Hierarchical Interpretation of the "Book" Model [1]

Hierarchical Interpretation of the "Book" Model [2]

Hierarchical Interpretation of the "Book" Model [3]

Document Model Assembly

Document model assembly is the process of creating a model of a document type – hierarchical and nested – by drawing on the "pool" or library of content and structural components
Assembly involves designing (or selecting a pattern for) the top level structure as an entry point and then navigating through the relationships in the conceptual model collecting the components in the order that best satisfies your requirements
Assembly order can differ whenever there is a bi-directional relationship between components – whenever two components are functionally independent, an assembly order chooses one of the relationships to enforce an interpretation on the assembled document
The direction of following the relationship determines which of the structural roles is being used
We end up with a specific context-sensitive view of the model
This is the logical basis of the document schema – all we have left to do is to encode it as an XML schema

Document Model Assembly and the Document Type Spectrum

The basic problem of assembly is the same for all types of documents but the solution is different at different points on the spectrum
Non-transactional / narrative / publication type documents usually have fewer content-based rules, but their assembly is often shaped by structural or presentation rules

Document Model Assembly - Transactional Document Types

Since transactional documents and data-intensive contexts tend to have more rules, their component models are more complex and there are more alternative document assembly models
These alternate assembly models may differ in which information from the instance they present (they may be queries or views of the instance rather than a one-to-one rendering) and in the order or structure with which they present it.
If the sequence is important it should be a component in the model and assembled in our logical documents (e.g. SequenceNumber in our Lecture Notes example)

The Rules of Assembly

The rules represented in the component model must be followed during any document model assembly:

Mandatory associations must be followed
Mandatory components must be included
Optional associations are followed if they meet the requirements for the context.
Optional components are included if they meet the requirements for the context.
Even if one role is the usual or canonical interpretation, it may not be a requirement for the context of this specific document assembly

Assembly Order and Containership

The structural depth of the document model is determined by how many associations in the component model are followed
The order in which associations are followed determines the nesting or container structure in the model

Document Model Assembly - Non-transactional Document Types

Requirements for structural or presentation integrity may be more important than content constraints
There are conventional assembly patterns for many types of documents (perhaps these can be viewed as default requirements)
(Maler and el Andaloussi call this the "shape" of the document type)
Some document types seem naturally "flat" – just 2-level deep "list of things" documents
Sometimes documents can be arbitrarily deep with chapter, section, subsection, etc divisions but from a component type perspective this is a simple recursive structure with few or no content distinctions

A Common Document Assembly Pattern

Structural Integrity Requirements

Structural integrity – requirement to preserve some aspects of structure:

Identical page boundaries for the electronic and printed versions of documents
Chronological order for a narrative biography or history
"Putting it together" instructions (don't want to say "assembly" here) for a bicycle or piece of furniture need to follow the order in which they are most easily or safely put together.

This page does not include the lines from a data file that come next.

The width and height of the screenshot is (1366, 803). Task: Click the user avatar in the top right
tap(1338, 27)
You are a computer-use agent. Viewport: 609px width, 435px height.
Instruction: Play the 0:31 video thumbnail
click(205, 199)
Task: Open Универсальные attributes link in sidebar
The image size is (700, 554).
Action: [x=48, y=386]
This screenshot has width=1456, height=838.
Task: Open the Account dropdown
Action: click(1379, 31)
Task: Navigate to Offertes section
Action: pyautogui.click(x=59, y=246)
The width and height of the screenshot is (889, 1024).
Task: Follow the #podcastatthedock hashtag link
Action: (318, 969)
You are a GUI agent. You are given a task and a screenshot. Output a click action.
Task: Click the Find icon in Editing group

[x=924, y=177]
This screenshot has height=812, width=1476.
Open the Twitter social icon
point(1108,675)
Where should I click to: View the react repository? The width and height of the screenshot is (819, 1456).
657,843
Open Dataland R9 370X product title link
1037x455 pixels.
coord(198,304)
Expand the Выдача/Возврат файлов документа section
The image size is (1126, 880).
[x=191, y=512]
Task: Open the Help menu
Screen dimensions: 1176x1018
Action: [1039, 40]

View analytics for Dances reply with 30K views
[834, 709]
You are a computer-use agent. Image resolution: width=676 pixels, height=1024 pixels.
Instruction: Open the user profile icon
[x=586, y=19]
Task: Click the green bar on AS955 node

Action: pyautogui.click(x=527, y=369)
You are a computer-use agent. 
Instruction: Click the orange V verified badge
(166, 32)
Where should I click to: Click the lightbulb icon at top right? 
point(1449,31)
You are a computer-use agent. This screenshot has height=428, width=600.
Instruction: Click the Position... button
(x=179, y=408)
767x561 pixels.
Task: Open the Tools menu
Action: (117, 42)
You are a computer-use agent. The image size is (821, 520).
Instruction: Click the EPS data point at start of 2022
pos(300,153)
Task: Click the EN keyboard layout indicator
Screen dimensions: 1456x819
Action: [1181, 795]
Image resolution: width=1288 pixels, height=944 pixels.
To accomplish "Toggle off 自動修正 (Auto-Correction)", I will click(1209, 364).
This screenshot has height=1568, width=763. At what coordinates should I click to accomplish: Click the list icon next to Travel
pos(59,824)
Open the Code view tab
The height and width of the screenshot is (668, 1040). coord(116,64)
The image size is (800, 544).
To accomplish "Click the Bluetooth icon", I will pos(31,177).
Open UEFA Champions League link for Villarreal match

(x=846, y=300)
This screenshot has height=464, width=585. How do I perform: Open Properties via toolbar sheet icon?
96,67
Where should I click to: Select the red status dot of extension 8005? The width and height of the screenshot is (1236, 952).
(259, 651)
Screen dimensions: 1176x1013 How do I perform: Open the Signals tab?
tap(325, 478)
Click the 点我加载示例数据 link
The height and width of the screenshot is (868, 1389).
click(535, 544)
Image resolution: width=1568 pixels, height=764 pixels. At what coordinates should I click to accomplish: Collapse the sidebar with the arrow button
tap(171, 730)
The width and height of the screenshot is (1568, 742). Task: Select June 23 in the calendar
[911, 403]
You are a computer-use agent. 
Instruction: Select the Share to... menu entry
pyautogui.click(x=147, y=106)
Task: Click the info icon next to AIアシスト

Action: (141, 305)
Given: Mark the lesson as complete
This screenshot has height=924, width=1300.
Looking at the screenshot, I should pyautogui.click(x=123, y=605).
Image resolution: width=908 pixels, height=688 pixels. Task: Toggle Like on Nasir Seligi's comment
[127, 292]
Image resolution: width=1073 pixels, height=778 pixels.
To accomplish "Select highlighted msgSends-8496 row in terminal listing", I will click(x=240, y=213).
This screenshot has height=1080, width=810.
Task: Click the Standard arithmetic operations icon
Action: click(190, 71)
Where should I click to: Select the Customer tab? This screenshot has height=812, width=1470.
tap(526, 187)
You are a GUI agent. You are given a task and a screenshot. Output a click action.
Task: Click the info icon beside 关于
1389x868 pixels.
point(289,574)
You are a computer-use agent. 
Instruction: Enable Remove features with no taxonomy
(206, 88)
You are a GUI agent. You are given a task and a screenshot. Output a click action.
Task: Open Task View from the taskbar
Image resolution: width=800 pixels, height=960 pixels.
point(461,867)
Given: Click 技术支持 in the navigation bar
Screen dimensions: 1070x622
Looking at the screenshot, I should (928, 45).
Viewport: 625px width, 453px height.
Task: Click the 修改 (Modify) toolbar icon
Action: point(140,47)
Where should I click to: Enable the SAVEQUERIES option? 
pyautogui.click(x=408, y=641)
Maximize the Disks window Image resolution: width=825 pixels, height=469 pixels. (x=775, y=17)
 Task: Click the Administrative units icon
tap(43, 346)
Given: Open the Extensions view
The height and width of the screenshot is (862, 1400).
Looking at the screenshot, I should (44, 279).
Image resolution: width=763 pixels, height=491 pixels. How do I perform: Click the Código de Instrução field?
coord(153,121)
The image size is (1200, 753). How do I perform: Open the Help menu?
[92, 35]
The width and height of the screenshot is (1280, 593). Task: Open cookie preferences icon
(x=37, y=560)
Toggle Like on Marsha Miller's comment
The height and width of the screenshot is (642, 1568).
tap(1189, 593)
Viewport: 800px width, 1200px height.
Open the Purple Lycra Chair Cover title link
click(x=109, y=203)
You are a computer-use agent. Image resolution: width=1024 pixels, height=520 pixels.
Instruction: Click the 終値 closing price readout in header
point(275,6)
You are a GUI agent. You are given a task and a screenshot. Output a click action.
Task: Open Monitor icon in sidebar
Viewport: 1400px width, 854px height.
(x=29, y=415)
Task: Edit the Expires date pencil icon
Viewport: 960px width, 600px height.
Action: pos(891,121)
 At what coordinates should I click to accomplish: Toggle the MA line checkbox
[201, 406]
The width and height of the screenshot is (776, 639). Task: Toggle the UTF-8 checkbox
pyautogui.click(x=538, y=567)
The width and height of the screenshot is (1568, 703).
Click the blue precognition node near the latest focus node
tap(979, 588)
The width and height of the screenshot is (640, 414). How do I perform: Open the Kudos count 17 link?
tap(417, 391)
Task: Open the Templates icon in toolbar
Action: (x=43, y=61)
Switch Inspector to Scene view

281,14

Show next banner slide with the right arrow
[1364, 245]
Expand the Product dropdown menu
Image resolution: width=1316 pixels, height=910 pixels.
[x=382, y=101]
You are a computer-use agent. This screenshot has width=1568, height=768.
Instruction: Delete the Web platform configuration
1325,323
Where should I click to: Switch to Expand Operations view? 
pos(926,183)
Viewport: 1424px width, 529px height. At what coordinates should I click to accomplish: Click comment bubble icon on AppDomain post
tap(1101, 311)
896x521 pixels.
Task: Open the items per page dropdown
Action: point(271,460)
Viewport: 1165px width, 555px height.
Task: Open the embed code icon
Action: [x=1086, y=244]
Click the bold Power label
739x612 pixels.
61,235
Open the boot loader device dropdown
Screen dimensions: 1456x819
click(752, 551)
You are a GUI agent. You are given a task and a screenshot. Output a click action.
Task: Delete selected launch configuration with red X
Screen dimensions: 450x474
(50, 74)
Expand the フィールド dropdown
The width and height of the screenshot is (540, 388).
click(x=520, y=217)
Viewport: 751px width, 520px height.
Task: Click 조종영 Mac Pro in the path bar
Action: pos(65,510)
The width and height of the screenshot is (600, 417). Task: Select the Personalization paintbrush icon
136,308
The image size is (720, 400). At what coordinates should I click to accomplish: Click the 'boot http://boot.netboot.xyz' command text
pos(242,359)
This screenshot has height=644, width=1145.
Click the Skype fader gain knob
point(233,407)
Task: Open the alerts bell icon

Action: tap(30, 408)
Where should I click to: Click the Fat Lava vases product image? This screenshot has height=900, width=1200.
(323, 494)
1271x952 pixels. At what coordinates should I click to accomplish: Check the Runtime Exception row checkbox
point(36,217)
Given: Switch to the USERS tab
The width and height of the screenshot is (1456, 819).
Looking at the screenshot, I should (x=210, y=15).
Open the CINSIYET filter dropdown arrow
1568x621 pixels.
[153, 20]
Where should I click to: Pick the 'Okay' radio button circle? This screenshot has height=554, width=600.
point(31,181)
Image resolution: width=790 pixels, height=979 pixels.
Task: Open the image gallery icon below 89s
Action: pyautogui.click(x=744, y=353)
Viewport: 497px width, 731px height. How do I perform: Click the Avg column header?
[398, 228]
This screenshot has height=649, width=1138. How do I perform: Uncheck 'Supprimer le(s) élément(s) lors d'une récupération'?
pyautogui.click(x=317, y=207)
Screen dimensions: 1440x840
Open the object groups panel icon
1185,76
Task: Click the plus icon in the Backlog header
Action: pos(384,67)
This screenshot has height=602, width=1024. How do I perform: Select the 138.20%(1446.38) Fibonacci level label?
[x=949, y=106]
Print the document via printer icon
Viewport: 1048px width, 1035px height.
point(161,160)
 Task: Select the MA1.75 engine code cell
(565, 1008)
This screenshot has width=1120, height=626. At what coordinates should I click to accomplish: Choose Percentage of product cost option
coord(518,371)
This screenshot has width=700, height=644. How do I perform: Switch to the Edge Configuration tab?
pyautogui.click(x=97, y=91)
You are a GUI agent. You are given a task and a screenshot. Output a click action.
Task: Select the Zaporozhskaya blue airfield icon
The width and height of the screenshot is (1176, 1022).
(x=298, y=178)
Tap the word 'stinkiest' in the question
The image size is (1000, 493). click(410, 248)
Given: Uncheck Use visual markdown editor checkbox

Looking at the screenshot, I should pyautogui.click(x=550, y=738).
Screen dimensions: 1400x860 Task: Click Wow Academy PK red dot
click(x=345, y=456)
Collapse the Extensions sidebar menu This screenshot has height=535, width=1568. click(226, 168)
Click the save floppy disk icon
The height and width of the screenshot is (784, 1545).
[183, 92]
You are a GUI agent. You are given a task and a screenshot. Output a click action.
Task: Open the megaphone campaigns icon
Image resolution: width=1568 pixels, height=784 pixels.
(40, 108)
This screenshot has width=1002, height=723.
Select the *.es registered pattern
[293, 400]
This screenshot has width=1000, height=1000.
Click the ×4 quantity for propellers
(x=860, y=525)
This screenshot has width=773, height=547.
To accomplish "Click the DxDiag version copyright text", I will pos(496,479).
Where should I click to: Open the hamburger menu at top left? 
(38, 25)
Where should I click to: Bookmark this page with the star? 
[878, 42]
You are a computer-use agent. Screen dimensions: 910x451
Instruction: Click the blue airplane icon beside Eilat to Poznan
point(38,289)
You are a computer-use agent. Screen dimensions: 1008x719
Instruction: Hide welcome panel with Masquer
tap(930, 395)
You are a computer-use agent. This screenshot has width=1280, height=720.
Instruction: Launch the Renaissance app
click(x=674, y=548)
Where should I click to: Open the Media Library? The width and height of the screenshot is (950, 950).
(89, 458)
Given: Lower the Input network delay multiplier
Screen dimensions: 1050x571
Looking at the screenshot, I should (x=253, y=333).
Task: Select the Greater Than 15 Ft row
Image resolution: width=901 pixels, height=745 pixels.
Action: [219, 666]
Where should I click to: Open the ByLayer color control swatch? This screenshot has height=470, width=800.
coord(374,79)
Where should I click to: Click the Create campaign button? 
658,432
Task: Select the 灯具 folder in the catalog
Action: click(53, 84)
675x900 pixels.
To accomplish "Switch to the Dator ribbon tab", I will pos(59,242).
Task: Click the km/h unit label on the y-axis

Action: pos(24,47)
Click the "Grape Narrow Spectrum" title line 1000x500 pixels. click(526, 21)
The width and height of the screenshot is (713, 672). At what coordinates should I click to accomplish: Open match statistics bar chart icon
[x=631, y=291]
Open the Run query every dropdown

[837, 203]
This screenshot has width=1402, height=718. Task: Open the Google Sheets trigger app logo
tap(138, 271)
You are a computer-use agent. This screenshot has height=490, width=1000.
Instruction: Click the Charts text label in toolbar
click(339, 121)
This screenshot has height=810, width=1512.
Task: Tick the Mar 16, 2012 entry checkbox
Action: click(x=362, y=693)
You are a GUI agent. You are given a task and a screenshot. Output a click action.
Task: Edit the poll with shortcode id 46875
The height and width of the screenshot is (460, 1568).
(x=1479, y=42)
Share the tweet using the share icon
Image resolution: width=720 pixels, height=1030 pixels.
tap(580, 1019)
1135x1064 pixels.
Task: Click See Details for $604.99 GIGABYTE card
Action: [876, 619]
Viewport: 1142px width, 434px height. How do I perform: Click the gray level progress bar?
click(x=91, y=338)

Presentation Integrity Requirements

Presentation fidelity – preserve aspects of original presentation:

An extreme requirement, but in some circumstances it is mandated by law to reproduce a document artifact exactly as it appeared in its original printed format. For example, with International Letters of Credit and Bills of Lading you can readily imagine a bank or customs inspector carefully comparing computer-generated and original printed documents.
This is a requirement to assemble the document model in "document order" – that is, to organize the elements so that their valid order matches the order in which they would want them to appear in a document instance

Event Calendars: Assembly

Time-based Calendar Model - Assembly Path

Time-based Calendar Model

Location-based Calendar Model - Assembly Path

Location-based Calendar Model

Event-based Calendar Model - Assembly Path

Event-based Calendar Model

How Many Document Models to Assemble? [1]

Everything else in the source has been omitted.